3.904 do ut des, and where we are going (46)

Willard McCarty (MCCARTY@vm.epas.utoronto.ca)
Fri, 5 Jan 90 20:37:22 EST

Humanist Discussion Group, Vol. 3, No. 904. Friday, 5 Jan 1990.

Date: Friday, 5 January 1990 1142-EST
From: KRAFT@PENNDRLS
Subject: Freebies

Marian Sperberg-McQueen asks, rather testily, why humanists
have this propensity to always expect "freebies" from other
humanists (etc.) rather than being willing to pay fair costs.
I don't deny that she has a point, and that her observations
probably represent correctly the directions that humanistic
scholarship at large have been moving and will continue to
move in the forseeable future. But from the perspective of
this "old guard" scholar (I just became a grandfather for the
first time! and I have academic grandchildren as well!), it
should be noted that the feeling that what we have freely
invested in scholarship over the years should entitle us to
some equally free returns is difficult to overcome. The
question of scholarly responsibility to "the field" and the
corresponding responsibility of "the field" to the individual
scholar has, I think, been affected by the gradual (sometimes
not so gradual) changes in the attitudes towards finances
and related matters since the 1960s (e.g. "responsibility
center budgeting," pay-scale equalization efforts, availability
of grants and pressure to get them, allocation of overhead
recovery costs, creation of paid executive positions in
scholarly societies, etc.).

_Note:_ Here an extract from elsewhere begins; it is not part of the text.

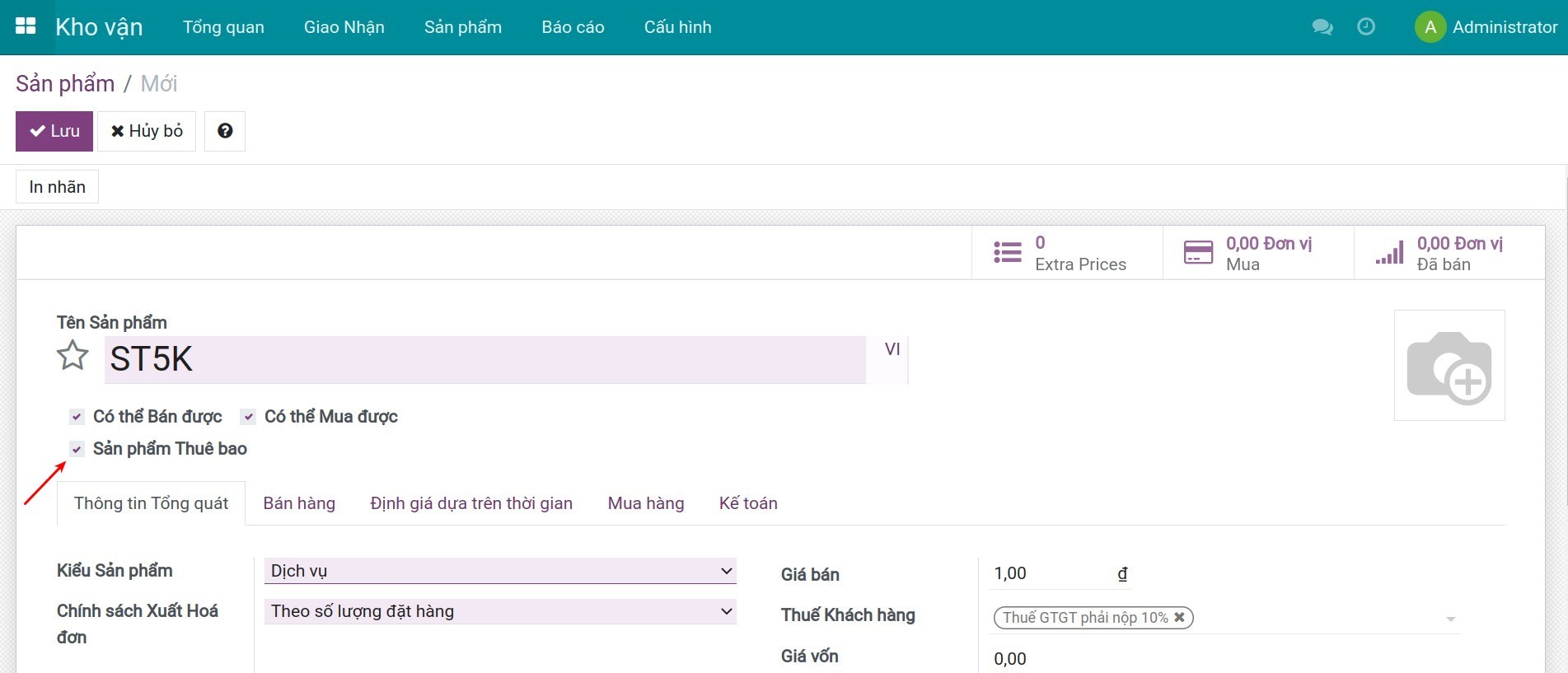Image resolution: width=1568 pixels, height=673 pixels.
Task: Click the help question mark icon
Action: pyautogui.click(x=225, y=131)
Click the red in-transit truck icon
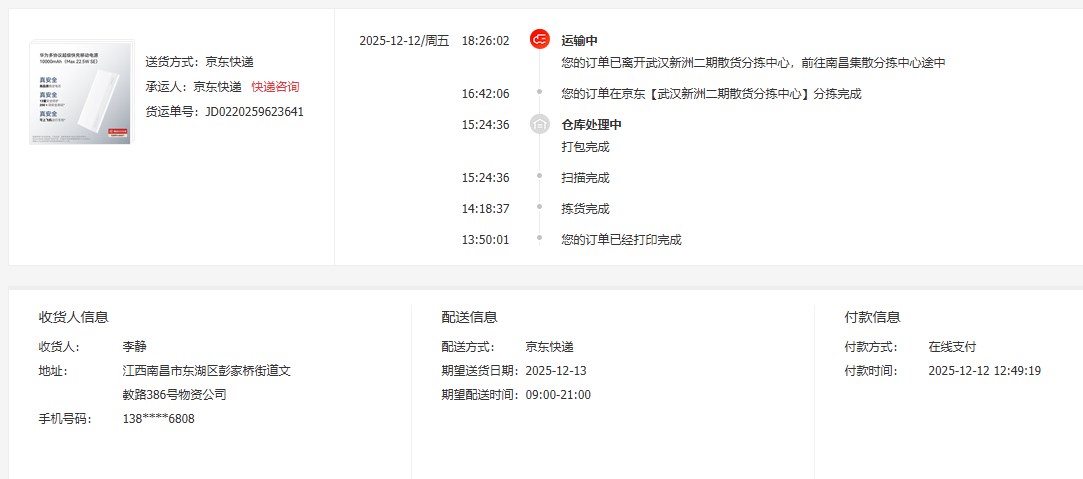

We still are expected, frequently,
to give freely of our time and talents (e.g. evaluating
manuscripts for scholarly journals, grant proposals for NEH,
editing, publishing scholarly articles and monographs, etc.).
But it is less obvious these days whether there is an
appropriate return in kind from the presumed "support
structures" (institutional, professional, collegial).
Without condemning this perceived disparity, I would like
to see it discussed and defined more clearly, to help
each of us (young and old alike) to understand where we
came from and where we might be heading as "humanists."